Und ja, manchmal hasse ich es auch. Dass jeden Sonntag um 10 Uhr in dieser einen Kirche ein Gottesdienst beginnt, zu der ich mich so früh auf den Weg mache, um eine Stunde vor Eintreffen der ersten Besucher noch ein bisschen Ruhe zu haben mit dem Raum und dem Instrument und mit mir – das finde ich zwar manchmal nostalgisch-romantisch, aber oft auch ganz schrecklich nervig. Nicht, weil ich den Organist*innen-Job nicht gerne mag. Ich mag ihn. Sondern weil ich ihn 2019 zu einer Zeit ausführe, in der es sich für mich zunehmend irrelevanter anfühlt, was ich da eigentlich tue.

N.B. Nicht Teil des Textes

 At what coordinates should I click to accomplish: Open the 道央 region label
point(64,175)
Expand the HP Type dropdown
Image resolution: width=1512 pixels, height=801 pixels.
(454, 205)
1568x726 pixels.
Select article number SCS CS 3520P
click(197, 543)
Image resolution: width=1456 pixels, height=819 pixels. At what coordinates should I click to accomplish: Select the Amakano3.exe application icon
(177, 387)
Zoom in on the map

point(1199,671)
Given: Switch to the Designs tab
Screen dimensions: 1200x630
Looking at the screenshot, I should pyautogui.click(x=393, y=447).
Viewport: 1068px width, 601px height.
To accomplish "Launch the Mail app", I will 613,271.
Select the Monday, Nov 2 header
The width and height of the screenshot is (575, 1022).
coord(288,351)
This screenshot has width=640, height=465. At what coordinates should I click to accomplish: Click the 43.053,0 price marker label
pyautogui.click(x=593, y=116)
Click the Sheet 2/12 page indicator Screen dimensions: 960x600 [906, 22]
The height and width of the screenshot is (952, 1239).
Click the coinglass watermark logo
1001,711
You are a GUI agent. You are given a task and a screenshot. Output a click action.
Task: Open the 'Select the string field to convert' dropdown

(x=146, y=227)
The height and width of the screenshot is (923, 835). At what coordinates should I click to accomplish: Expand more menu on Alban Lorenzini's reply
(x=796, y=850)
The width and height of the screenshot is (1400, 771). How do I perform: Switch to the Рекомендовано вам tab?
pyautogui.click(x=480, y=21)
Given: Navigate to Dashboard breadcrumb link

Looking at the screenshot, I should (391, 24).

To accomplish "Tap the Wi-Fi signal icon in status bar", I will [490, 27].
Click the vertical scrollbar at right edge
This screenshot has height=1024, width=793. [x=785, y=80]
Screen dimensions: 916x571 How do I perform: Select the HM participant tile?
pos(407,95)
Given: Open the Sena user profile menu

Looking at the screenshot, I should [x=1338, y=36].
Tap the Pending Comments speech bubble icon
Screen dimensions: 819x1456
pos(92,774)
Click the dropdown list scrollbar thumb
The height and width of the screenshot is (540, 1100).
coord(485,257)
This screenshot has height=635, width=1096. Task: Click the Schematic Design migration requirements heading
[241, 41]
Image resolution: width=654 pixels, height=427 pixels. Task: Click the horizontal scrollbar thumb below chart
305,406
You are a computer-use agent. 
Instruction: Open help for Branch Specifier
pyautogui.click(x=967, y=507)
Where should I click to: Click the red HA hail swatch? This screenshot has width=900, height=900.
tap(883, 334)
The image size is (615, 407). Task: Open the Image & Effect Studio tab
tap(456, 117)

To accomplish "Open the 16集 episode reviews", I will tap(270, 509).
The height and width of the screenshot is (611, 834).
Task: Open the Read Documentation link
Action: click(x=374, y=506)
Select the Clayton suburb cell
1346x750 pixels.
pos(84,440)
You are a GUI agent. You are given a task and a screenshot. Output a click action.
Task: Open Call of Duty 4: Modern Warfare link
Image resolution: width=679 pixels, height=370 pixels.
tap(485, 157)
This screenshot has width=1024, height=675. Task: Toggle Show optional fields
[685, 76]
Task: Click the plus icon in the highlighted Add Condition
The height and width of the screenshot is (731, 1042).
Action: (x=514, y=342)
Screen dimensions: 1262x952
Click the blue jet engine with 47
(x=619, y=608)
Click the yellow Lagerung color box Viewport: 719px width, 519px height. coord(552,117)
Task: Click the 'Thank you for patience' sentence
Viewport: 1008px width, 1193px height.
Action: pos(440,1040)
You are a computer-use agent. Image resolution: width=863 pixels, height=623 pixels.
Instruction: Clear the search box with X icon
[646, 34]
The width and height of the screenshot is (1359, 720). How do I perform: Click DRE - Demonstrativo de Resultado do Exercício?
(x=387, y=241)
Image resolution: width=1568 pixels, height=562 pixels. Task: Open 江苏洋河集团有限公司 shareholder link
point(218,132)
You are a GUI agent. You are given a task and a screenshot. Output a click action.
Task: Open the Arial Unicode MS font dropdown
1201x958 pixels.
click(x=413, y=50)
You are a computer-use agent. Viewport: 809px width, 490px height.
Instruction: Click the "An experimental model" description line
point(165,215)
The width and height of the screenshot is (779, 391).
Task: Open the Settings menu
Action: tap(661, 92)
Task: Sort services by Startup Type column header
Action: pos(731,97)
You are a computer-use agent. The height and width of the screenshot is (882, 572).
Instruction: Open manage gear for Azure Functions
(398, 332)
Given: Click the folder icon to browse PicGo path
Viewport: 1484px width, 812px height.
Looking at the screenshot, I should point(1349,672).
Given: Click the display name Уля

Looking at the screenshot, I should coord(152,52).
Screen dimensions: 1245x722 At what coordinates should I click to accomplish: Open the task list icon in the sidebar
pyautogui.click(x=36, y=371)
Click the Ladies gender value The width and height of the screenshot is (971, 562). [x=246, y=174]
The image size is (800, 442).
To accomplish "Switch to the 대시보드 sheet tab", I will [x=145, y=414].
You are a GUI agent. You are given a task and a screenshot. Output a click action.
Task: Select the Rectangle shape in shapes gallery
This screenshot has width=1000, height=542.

Denn die Landschaft verändert sich. Es kommen immer weniger Leute in immer weniger Gottesdienste – allein in Deutschland hat sich die Zahl von 1990 bis 2015 von 7.425.000 auf 3.333.271 Besucher weit mehr als halbiert. Orgelmusik und Orgelbau werden zwar zum immateriellen Kulturerbe erklärt, gelten aber insgeheim und auch bei manchen kircheninternen Gruppen, wie mir manchmal scheint, als ein bisschen uncool. Viele der 50.000 Instrumente in Deutschland sind in einem bedauerlichen Zustand, schimmeln, rosten, reagieren nicht oder falsch oder gehen beim Spielen einfach aus (alles schon erlebt). Immer mehr Gemeinden engagieren Bands und Popgruppen und veranstalten Gottesdienste, die modern sein sollen, was viele Besucher toll finden, manchmal toller als Orgelmusik. Ab und zu komme ich nach einem Dienst mit einer Besucherin oder einem Besucher ins Gespräch, die auf die Musik gehört haben und mir ein Feedback geben. Manche Organisten, mit denen ich gesprochen habe, haben dieses Glück aber nicht. Sie sind halt da, sie spielen, aber eigentlich interessiert kaum jemand dafür, was sie da tun – mit dem ersten Takt des Nachspiels setzt bei ihnen dann das Stühlerücken und Reden und fröhliche Begrüßen ein, und beim letzten Takt ist niemand mehr im Raum.